Hemlock will appeal to those readers who enjoyed books like Bone and Castle Waiting; fantasy titles with a superficially light-hearted feel but with something darker lurking at their hearts. Like Bone, the readers are introduced to the book’s backstory one puzzle piece at a time and, also similarly to Jeff Smith’s masterpiece, Hemlock lures the reader in with ominous omens and portents signifying and hinting at the storyline’s upcoming direction. There’s an assured sense of structure and purpose to Hemlock and, such is the author’s confidence in her storytelling, the reader feels from the outset that they have been dropped into an already fully realised fictional reality. Without a doubt, this reads like a story working on the premise of a well-defined beginning, middle and end.
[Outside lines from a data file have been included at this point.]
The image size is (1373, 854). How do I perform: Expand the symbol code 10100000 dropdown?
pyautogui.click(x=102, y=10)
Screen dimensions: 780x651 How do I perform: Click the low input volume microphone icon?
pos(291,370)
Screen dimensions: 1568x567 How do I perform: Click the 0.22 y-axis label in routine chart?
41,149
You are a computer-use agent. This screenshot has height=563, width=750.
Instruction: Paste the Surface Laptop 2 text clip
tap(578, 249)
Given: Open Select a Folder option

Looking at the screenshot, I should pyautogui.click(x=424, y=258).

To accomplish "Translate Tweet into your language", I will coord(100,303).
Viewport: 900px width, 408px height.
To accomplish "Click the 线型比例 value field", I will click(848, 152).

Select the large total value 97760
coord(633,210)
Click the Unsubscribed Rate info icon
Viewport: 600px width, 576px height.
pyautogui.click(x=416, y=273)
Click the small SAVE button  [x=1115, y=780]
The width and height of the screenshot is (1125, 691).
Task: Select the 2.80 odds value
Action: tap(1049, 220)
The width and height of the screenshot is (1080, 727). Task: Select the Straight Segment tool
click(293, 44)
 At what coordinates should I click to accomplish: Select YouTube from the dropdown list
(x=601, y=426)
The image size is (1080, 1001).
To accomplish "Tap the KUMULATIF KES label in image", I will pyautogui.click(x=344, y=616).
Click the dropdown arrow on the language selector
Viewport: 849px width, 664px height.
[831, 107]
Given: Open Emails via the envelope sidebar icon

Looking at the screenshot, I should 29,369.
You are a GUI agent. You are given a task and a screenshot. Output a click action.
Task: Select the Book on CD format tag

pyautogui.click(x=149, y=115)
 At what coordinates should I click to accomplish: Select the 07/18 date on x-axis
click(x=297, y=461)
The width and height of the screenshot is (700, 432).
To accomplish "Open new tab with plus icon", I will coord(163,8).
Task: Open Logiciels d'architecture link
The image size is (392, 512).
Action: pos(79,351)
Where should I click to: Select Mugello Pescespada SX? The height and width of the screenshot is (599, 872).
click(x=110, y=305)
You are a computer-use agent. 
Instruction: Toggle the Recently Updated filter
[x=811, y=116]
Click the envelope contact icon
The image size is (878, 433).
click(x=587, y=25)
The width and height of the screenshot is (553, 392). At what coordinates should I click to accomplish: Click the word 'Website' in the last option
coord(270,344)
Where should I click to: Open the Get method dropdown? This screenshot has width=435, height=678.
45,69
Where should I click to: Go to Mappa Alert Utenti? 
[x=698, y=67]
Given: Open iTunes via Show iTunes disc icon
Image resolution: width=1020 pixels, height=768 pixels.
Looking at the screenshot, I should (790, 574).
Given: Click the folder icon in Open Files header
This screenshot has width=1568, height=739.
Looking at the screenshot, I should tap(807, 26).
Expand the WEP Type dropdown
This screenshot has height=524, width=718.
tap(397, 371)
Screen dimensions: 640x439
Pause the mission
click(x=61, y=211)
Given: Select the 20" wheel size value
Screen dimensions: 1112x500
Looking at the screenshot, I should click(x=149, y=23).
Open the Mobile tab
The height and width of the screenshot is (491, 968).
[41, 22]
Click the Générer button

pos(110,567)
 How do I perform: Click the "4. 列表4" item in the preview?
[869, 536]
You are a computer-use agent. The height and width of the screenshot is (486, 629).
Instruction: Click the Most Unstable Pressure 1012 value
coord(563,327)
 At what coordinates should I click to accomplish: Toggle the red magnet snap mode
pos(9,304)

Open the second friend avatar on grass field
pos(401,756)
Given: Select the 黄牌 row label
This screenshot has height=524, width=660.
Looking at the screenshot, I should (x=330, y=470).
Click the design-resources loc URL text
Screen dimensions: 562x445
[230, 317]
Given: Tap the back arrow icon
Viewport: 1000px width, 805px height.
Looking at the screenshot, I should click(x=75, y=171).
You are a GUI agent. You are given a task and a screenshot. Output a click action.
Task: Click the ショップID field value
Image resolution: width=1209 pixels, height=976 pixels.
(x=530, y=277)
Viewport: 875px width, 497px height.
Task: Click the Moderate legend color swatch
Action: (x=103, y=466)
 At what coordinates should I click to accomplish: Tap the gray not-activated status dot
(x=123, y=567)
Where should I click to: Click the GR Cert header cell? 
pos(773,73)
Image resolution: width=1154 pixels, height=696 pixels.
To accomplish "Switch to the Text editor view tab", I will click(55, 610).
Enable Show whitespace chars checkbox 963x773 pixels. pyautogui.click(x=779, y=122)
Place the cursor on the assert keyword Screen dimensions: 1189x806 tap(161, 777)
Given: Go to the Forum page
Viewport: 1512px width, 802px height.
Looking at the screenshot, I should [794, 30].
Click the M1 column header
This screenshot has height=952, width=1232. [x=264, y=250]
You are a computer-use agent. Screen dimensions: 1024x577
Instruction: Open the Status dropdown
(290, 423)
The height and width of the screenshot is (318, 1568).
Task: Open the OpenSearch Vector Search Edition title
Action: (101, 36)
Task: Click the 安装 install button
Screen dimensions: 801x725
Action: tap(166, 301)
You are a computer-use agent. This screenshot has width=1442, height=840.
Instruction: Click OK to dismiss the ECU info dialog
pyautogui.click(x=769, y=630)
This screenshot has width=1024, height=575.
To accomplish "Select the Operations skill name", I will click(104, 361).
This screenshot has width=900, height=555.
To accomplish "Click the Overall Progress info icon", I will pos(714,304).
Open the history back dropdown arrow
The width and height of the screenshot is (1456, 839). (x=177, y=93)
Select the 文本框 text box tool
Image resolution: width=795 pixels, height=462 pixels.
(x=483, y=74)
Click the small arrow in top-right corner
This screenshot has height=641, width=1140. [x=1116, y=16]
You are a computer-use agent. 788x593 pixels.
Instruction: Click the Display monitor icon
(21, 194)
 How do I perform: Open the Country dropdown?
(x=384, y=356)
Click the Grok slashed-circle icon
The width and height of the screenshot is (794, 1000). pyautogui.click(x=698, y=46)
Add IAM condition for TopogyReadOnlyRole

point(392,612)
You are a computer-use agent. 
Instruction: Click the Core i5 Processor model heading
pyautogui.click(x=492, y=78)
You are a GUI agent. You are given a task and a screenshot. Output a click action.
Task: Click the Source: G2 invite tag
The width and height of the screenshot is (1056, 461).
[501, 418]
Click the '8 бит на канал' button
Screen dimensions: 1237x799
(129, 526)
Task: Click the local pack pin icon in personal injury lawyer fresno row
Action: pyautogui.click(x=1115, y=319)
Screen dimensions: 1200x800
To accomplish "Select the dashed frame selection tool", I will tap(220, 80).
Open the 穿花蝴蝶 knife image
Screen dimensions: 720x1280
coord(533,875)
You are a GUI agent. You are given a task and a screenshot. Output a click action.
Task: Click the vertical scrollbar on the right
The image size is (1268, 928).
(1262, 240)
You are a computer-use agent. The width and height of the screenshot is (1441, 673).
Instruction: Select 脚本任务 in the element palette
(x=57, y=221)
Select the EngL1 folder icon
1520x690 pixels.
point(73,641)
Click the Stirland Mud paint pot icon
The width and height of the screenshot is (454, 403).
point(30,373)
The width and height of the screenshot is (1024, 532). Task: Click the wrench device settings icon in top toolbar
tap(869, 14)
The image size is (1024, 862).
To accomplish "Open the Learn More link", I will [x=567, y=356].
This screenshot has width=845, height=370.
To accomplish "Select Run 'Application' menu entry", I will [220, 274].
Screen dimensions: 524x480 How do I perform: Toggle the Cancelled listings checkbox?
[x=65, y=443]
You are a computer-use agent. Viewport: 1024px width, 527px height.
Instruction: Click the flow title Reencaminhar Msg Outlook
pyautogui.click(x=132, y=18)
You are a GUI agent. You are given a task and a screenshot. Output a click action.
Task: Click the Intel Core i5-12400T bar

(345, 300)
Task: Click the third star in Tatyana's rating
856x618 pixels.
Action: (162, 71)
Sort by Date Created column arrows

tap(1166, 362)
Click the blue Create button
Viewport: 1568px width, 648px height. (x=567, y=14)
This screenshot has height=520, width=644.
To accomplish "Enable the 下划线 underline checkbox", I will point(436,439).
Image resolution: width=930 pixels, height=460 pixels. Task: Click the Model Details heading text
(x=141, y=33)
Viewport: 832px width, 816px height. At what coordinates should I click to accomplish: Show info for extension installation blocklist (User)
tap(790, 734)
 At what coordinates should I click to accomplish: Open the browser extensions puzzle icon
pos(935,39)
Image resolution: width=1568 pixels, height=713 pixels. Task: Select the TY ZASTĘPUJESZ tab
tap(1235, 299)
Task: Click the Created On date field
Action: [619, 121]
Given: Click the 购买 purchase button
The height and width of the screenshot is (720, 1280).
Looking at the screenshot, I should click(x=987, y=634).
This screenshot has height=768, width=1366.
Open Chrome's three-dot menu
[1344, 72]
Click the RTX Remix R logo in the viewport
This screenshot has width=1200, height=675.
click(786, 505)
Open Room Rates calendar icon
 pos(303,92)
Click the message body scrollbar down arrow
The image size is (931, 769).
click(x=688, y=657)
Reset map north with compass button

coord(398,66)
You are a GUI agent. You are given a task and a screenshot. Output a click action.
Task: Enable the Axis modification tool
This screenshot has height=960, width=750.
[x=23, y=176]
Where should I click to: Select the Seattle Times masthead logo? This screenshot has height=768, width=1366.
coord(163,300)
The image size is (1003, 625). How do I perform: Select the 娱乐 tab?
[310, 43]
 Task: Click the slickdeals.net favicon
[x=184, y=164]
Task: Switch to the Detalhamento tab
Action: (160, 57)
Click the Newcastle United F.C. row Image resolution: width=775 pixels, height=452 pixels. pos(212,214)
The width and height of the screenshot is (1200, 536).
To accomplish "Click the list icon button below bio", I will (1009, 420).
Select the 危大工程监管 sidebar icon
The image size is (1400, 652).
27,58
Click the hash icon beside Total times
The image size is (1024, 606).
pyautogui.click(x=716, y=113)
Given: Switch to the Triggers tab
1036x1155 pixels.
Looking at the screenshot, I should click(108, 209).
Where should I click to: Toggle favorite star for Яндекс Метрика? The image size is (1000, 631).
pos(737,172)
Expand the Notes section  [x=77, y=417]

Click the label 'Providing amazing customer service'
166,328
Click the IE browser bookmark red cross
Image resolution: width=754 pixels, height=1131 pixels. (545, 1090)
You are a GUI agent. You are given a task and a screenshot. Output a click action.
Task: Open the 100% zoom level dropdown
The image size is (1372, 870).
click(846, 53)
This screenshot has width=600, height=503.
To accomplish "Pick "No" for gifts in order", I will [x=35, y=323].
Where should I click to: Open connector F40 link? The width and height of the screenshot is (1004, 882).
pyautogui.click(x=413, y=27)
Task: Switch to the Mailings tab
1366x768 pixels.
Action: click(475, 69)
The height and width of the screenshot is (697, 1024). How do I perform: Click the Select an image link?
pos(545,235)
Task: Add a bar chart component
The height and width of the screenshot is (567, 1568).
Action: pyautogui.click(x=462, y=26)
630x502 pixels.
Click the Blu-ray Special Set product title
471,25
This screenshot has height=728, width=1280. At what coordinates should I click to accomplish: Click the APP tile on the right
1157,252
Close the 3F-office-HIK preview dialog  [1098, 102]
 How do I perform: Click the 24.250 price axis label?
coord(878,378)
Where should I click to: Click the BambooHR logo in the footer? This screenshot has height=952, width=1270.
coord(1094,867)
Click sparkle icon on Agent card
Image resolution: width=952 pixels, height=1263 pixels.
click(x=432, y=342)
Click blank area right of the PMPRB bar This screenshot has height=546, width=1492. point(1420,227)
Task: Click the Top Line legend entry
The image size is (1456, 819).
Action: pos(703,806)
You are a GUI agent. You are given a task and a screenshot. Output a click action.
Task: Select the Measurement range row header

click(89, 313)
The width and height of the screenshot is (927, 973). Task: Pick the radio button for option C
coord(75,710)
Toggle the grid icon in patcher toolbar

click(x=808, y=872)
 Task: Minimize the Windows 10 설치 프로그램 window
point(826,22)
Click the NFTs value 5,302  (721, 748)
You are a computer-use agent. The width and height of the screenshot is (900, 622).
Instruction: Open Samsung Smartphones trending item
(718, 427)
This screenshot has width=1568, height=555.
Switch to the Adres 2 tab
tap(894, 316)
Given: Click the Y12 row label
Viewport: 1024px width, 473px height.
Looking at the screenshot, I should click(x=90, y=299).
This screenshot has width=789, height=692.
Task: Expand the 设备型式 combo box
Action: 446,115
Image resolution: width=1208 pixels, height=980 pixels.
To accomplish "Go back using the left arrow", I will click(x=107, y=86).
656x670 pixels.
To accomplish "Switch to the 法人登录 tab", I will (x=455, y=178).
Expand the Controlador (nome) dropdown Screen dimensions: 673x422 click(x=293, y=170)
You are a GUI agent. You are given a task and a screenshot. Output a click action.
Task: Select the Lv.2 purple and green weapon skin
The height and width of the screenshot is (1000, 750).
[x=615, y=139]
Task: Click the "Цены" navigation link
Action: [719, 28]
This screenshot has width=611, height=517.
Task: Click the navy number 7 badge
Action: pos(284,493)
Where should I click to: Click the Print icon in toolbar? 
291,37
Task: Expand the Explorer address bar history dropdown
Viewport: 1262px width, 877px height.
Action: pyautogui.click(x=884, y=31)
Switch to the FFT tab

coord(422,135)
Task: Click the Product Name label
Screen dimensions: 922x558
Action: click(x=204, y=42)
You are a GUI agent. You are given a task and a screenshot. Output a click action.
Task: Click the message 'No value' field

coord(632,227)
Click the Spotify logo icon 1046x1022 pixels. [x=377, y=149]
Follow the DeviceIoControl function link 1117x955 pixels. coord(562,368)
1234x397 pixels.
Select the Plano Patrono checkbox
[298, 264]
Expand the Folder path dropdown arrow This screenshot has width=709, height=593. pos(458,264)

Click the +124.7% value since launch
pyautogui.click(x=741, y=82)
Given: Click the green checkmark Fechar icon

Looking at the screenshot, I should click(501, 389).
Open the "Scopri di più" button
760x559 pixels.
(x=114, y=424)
A selection of pages from the third chapter of Hemlock
It came as no surprise to me that Fenton lists Aubrey Beardsley as one of her artistic influences. Visually, I would say the book channels Beardsley with a healthy infusion of manga sensibilities. While panel use on each page is sparing, indicating Hemlock’s webcomic origins, Fenton uses this economy of imagery to ensure that each and every panel’s design lends something tangible to the plot or to characterisation.
With an effortless ability to move from brooding, shadowy mysticism to the slapstick antics of wisecracking talking animals, Hemlock is one of those absolute gems of comics that, once discovered, will have your full and dedicated commitment. A magical strip on every level.
You can read Hemlock as a webcomic here. Print copies are available here priced £6.00 each for the first two issues and £4.50 for #3.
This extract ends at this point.